One senior citizen looks like he’s about to die, a bunch of middle-aged people keep dropping dead, and a young boxer is about to get killed.  Behold another joyous edition of the most pessimistic website around:

 

Bob Dyin – Yikes!  I just checked in on Around the Horn—which is a show that depending on the guests, is easily one of ESPN’s best—and was shocked by the sight of lovably cantankerous former Globe columnist Bob Ryan.  The guy looks like a hollowed-out piece of fruit.  He’s looking more deflated than those Pats footballs he’s constantly—and justifiably—yelling about.  Jesus I know he’s old, so maintaining his usual plump build might be unwise by now, but this kind of sudden weight loss is downright disturbing.  I suspect he’s being slowly poisoned by Jackie MacMullen, like the little girl in The Sixth Sense.

 

Wrestling With Sad-O’s – The world is mourning the loss of Caitlyn Jenner’s favorite wrestler and everyone else’s least favorite porn star Chyna, who astonishingly died at age 46 after clearly living only the healthiest of lifestyles.  Experts contend that the dumptruck of steroids, pain pills, and cocaine that she consumed over the last fifteen years was an unlikely contributing factor.  This was especially sad news for me personally as it came on the heels of old school legend and my long-lost uncle Blackjack Mulligan passing away only two weeks before.  Not only that, sandwiched and lost between those two high profile deaths was the death of former ECW psychopath Balls Mahoney, who passed just two months after his former tag team partner and fellow Chair Swingin’ Freak Axl Rotten.  That makes eleven dead wrestlers so far this year.  So that begs the obvious question: Who do you got your money on next, Scott Hall or Jake the Snake Roberts?

 

A Mere Con – Just when you thought Pacquaio-Bradley III was front-runner for the Unnecessary Fight of the Year, here comes the worst match-up this side of Evel Knievel vs. The Snake River Canyon.  What in the flying fuck-a-rooni-doony was anyone involved in making Canelo Alvarez vs.
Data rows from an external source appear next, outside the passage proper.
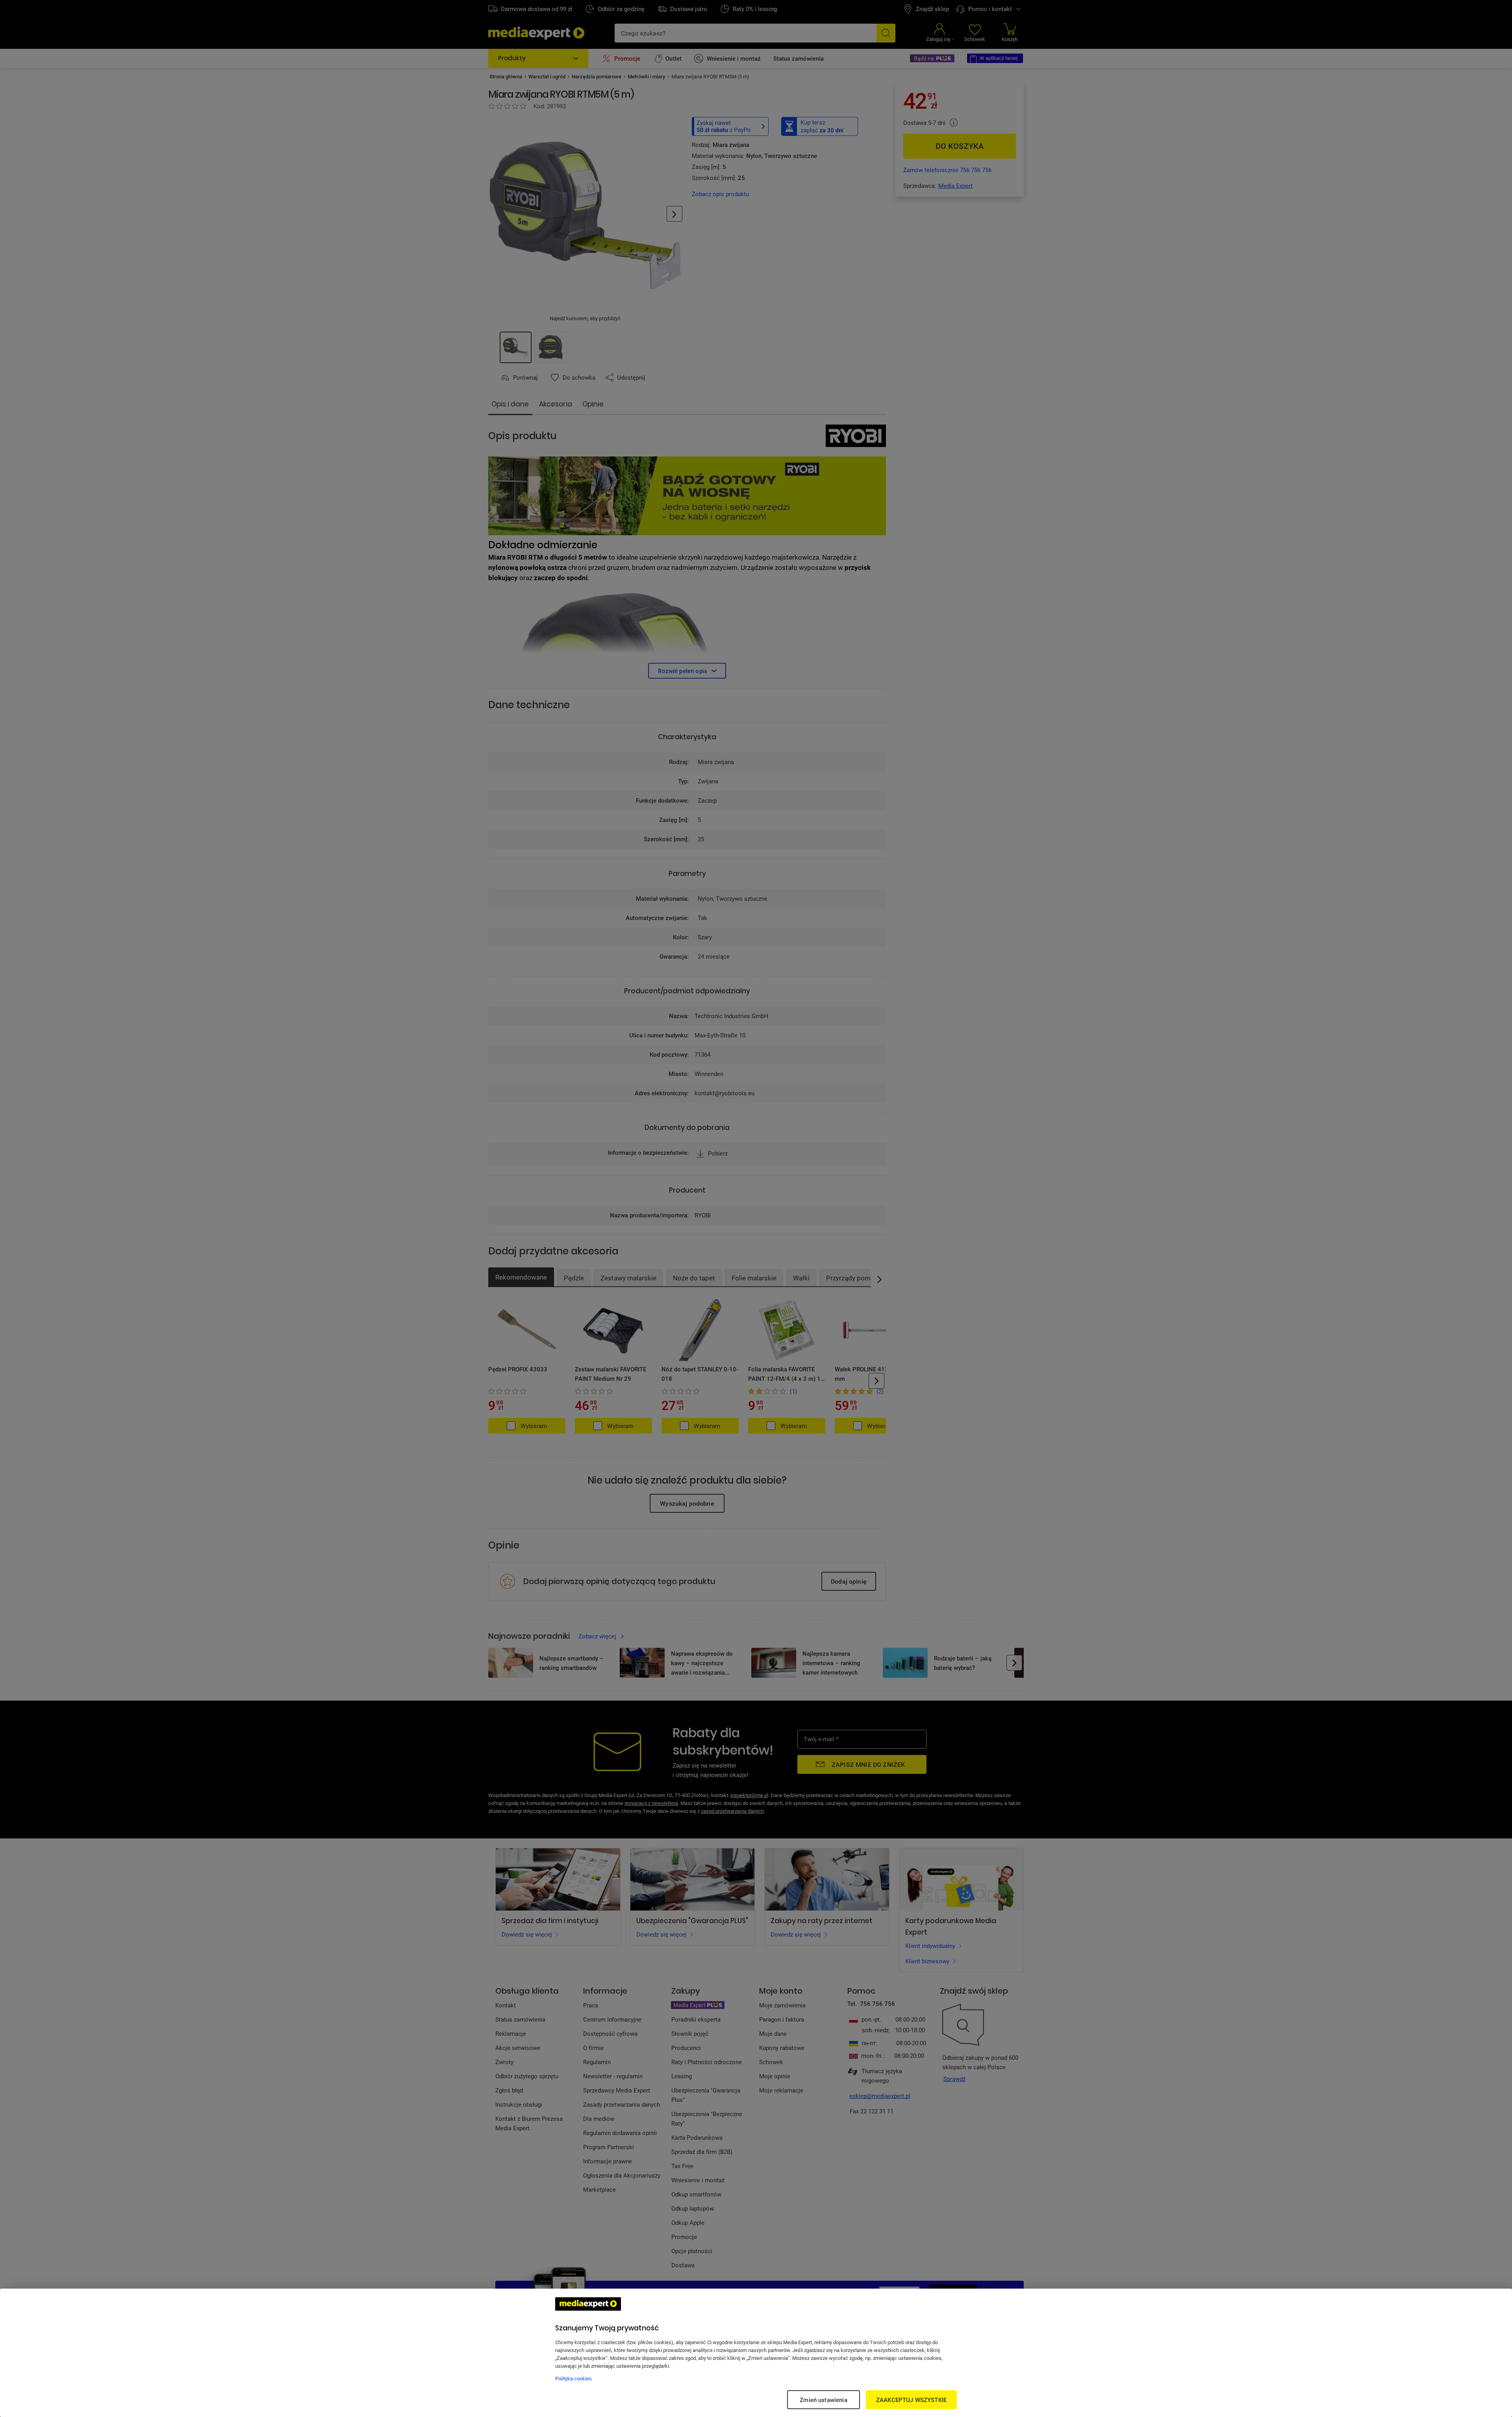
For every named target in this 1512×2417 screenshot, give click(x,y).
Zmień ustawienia (823, 2400)
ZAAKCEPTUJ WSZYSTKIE (911, 2400)
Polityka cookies (573, 2378)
Amir Khan thinking?  Canelo’s not one, but two weight classes higher than Khan.  Just ask Conor McGregor how jumping up two weight classes tends to work out.  Not to mention that in Canelo’s last fight, he was obviously too big and strong for Miguel Cotto, who is clearly bigger and stronger than Khan.  Khan has better hand speed, but if Cotto couldn’t dent Canelo’s chin then how can Khan possibly expect to?  And even more importantly, how do PPV companies expect people to shell out money for this mismatched hunk of shit?